Here are some typical smartphone zombie profiles which manage to be both simultaneously annoying and impolite:
#1 Ms I-want-the-whole-world-to-know-what-I’m-watching
It’s 10am and you’re on the way to school. Peak hour is over so the MRT isn’t very crowded. You’re just about to fall asleep when you hear muffled crackling sounds. You look up, the auntie seated diagonally opposite you is watching a video on her phone, WITHOUT EARPHONES. Patience, you tell yourself. 30 seconds later, you realise it’s not a video. It’s an entire episode of a Korean drama.
It’s not over yet. The auntie’s phone rings and Ms I-want-the-world-to-know-what-I’m-watching transforms into Ms please-listen-to-my-5-minute-conversation-as-I-speak-at-maximum-volume.
(Why does everyone remember Bag Down Benny and not Hush-Hush Hannah from LTA’s graciousness campaign? She too, sets an excellent example)
#2 Mr Instagram-is-life
Him: Take picture for me
You: “Eh eh I think that’s far enough”
Him: -hops onto the rooftop ledge- “Here nicer”
You: “Ok… 1 2 3”
Him: “One more”
You: -can’t wait to get it done and over with, please don’t fall over or else your family will hate me and I can’t live with myself- “Done”
Him: -comes down, looks at picture- “Again”
Let our phones eat first.
#3 Ms let-me-reply-this-text-while-travelling-at-60km/h
She’s in the car that’s swaying between the lines and might even be cutting into your lane. You steer clear and hope you don’t have to resort to this:
#4 Mr I-come-to-class-to-waste-my-parents’-money
Unlike students who come to school and actually want to listen, Mr I-come-to-class-to-waste-my-parents’-money distracts those around him with his neglect for education. Not to mention, as soon as the lecturer brings up ‘exam’, his eyes light up, he turns to you and asks “what did he say???” (cycle repeats for the rest of the lecture… and semester).

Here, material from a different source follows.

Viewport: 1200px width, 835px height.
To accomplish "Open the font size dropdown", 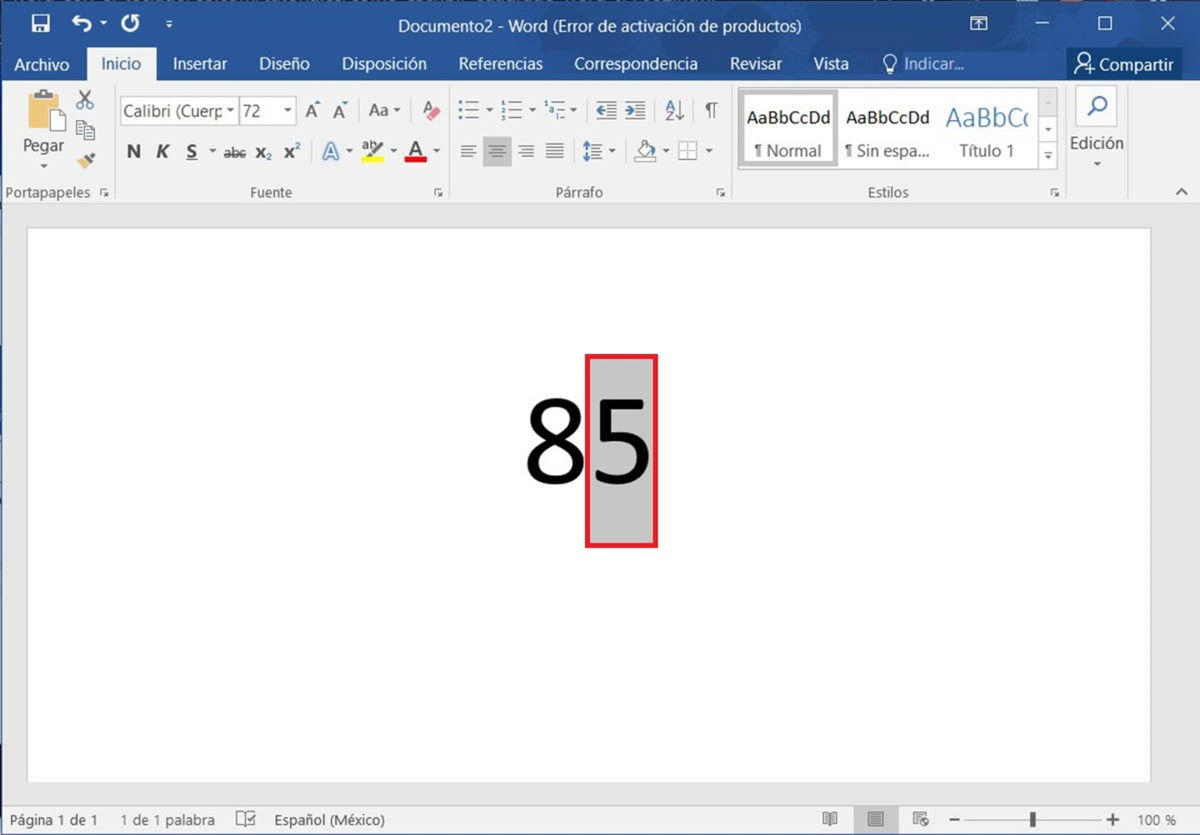I will pos(289,110).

#5 Ms let’s-spend-time-by-using-our-phones-together
You’ve definitely seen this, it might even be your own friends – a table of five with either all on their phones or at best, three engaging in a conversation while the other two are in cyberspace. Before the night ends, they snap a picture together and what appears on the Instagram feed is “Girls night out was amazing. We should totally do this more often”.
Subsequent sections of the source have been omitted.